Reglet, atau yang biasa dikenal juga dalam Bahasa Inggris sebagai slate, adalah sebuah teknologi paling tua [1] yang diciptakan untuk membantu komunikasi bagi penderita tunanetra. Reglet digunakan untuk membuat titik-titik timbul yang akan membentuk suatu pola yang mengacu pada huruf-huruf Braille. Benda ini yang sangat membantu berkembangnya pelajaran di kalangan tunanetra yang tidak dapat membaca secara normal. Bahan baku pembuat reglet biasanya berasal dari bahan logam atau plastik.

Tiga buah reglet dan dua buah stilus.

Bagian

sunting

Reglet terdiri atas dua buah pelat pipih panjang yang disatukan sebuah dengan engsel. Kedua pelat itu biasa dibedakan dengan nama “pelat atas” dan “pelat bawah” sesuai dengan posisinya saat menulis. Saat diaplikasikan pada kertas Braille dengan posisi pelat atas menghadap pengguna, bagian engsel pada reglet selalu berada pada sisi sebelah kiri. Ukuran kedua pelat itu sama lebar dan sama panjang. Namun ada perbedaan yang mendasar dari kedua pelat tersebut.

  1. Pelat atas. Pada badan pelat atas terdapat lubang-lubang tembus yang disusun beraturan. Lubang-lubang beraturan ini biasa juga disebut sebagai petak. Di pinggiran lubang tembus tersebut terdapat dua tonjolan kecil di sisi kanan dan kirinya sebagai pemanda titik-titik. Nantinya melalui lubang tembus petak-petak tersebut stylus akan menekan kertas sesuai dengan pola huruf Braille yang diinginkan.
  2. Pelat bawah. Pada badan pelat bawah terdapat lubang-lubang tak tembus yang di susun beraturan dengan pola lubang sejajar dengan pelat atas. Terdapat enam buah titik sejajar di tempat yang sejajar dengan lubang tembus diatas. Ketika stylus menembus pelat atas dan menekan, pelat bawah akan menahan tekanan dari stylus sehingga akan tercipta titik-titik timbul dan bukan titik tembus sesuai dengan pola huruf Braille yang diinginkan.

+++

## [Soal yang Diberikan 1]
Ubah baris-baris catatan di bawah, dari awal catatan sampai baris yang memuat "Action: (x=9, y=300)" (baris itu ikut dihitung), menjadi daftar bernomor tanpa baris kosong.

## [Data yang Disediakan]
+++

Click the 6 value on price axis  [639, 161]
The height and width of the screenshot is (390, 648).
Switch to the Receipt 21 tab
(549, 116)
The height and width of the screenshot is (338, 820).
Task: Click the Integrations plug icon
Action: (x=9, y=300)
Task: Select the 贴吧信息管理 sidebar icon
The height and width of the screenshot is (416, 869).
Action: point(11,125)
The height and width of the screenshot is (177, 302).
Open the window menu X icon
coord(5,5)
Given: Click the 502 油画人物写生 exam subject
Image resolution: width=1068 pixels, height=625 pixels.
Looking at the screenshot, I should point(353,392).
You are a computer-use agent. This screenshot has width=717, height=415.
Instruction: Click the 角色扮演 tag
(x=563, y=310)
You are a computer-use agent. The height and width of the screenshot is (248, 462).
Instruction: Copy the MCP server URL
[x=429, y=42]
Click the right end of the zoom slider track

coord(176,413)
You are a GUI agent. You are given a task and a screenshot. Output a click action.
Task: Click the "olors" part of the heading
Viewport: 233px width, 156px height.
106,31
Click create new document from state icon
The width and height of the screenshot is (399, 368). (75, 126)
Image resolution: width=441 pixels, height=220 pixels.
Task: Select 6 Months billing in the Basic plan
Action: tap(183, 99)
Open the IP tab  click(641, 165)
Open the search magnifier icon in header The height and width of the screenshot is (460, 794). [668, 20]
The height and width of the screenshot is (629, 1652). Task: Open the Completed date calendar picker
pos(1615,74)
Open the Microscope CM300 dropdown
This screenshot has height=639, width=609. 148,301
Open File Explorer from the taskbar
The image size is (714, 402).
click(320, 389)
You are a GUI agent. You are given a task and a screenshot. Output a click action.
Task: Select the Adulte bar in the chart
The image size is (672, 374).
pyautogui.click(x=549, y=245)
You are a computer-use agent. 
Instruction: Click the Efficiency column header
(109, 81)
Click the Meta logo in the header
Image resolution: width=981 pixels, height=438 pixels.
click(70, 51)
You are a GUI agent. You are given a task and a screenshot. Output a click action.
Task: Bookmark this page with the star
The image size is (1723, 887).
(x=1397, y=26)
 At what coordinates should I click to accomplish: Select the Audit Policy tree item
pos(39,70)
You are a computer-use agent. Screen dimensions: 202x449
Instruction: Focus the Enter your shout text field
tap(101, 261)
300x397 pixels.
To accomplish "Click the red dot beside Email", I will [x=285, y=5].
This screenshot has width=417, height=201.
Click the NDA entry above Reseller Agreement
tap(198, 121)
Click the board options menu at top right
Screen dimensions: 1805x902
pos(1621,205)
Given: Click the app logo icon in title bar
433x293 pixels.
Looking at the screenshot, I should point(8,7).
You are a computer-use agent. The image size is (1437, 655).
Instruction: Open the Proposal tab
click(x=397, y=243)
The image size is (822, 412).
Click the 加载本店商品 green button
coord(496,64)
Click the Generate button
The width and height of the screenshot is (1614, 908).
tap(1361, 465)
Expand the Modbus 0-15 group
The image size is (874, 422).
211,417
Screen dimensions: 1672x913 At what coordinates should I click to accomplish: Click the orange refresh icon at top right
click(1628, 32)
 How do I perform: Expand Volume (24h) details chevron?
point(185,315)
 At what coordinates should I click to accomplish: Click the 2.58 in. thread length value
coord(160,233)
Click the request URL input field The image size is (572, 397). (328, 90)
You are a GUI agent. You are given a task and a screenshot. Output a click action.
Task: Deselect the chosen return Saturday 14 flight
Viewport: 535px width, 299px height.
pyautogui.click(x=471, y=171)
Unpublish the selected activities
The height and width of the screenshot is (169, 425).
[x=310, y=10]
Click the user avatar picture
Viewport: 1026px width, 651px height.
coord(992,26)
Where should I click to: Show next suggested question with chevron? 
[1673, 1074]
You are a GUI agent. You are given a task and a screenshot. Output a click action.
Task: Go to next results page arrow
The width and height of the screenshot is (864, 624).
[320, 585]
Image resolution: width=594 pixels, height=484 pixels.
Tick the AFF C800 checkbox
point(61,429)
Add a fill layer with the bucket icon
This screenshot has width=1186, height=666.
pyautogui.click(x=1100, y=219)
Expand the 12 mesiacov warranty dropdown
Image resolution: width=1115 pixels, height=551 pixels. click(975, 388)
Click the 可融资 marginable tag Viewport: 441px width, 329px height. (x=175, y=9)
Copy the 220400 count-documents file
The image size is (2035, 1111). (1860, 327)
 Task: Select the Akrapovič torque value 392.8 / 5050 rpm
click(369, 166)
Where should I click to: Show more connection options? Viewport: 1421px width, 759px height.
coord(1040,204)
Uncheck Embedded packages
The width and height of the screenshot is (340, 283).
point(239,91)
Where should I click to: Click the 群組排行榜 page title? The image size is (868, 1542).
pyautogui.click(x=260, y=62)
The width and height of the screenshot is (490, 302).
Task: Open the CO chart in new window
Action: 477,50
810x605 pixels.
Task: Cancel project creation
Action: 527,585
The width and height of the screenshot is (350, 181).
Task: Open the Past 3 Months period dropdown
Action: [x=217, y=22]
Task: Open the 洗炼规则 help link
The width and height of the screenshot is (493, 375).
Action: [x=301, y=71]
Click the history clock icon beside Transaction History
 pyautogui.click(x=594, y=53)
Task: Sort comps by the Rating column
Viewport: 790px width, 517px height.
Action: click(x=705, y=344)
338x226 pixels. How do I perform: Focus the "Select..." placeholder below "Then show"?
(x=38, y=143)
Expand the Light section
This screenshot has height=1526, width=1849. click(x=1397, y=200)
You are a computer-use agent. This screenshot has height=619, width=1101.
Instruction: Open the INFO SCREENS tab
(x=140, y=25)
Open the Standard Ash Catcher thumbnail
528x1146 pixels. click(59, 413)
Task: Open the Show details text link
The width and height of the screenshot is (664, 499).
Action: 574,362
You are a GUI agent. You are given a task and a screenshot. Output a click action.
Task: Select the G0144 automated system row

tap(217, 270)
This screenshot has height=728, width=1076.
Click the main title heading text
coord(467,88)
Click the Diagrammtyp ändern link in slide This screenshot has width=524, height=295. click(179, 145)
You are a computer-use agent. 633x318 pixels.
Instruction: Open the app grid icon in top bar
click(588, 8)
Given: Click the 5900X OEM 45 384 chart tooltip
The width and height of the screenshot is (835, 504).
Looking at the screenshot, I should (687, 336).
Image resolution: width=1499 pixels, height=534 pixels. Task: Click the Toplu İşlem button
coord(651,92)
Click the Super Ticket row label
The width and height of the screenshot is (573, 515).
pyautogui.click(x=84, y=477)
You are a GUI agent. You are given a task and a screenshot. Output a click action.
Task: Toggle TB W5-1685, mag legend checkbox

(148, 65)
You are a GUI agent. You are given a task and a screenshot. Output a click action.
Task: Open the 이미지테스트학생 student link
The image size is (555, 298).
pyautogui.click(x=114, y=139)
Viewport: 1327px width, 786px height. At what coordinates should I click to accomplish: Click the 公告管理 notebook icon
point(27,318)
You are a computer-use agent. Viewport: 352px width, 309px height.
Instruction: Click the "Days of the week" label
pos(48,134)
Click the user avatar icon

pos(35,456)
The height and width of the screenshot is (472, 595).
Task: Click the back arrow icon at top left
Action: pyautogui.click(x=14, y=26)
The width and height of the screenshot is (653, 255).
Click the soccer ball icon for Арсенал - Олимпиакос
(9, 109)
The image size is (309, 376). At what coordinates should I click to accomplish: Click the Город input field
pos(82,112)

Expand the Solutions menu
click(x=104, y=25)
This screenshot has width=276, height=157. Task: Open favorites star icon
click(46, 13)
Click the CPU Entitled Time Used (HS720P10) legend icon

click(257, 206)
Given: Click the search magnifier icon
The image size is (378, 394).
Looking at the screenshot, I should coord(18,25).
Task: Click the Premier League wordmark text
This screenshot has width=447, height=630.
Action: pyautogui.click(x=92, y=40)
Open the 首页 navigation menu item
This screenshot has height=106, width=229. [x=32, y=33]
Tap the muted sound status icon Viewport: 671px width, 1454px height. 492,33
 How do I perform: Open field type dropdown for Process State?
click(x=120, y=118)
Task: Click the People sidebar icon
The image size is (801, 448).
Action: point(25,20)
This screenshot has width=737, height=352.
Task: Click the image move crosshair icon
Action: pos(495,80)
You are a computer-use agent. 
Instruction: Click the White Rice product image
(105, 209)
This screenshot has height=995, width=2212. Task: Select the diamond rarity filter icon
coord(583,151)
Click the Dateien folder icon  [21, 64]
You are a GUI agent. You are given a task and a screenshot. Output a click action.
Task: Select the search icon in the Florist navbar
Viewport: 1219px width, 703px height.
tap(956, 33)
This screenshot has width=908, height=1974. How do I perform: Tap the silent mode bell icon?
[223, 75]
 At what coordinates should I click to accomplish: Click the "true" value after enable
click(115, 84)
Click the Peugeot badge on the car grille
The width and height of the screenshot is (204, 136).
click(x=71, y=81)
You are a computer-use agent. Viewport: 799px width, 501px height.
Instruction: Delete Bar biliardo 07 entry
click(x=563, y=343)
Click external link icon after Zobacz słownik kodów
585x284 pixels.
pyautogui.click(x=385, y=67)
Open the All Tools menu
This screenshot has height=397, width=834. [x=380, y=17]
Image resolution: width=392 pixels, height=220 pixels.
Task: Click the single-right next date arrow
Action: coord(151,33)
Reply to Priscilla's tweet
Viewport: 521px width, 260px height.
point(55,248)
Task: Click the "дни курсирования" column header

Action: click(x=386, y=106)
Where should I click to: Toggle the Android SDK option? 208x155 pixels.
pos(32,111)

+++

## [Soal yang Diberikan 2]
Jawab pertanyaan berikut berdasarkan teks tentang reglet:
(a) Dari bahan apa reglet biasanya dibuat?
(b) Di sisi mana engsel reglet berada ketika reglet dipasang pada kertas Braille dengan pelat atas menghadap pengguna?
(c) Apa sebutan lain untuk lubang-lubang beraturan pada pelat atas?

## [Jawaban Lengkap 1]
1. Click the 6 value on price axis  [639, 161]
2. The height and width of the screenshot is (390, 648).
3. Switch to the Receipt 21 tab
4. (549, 116)
5. The height and width of the screenshot is (338, 820).
6. Task: Click the Integrations plug icon
7. Action: (x=9, y=300)

## [Jawaban Lengkap 2]
(a) Dari logam atau plastik.
(b) Di sisi sebelah kiri.
(c) Petak.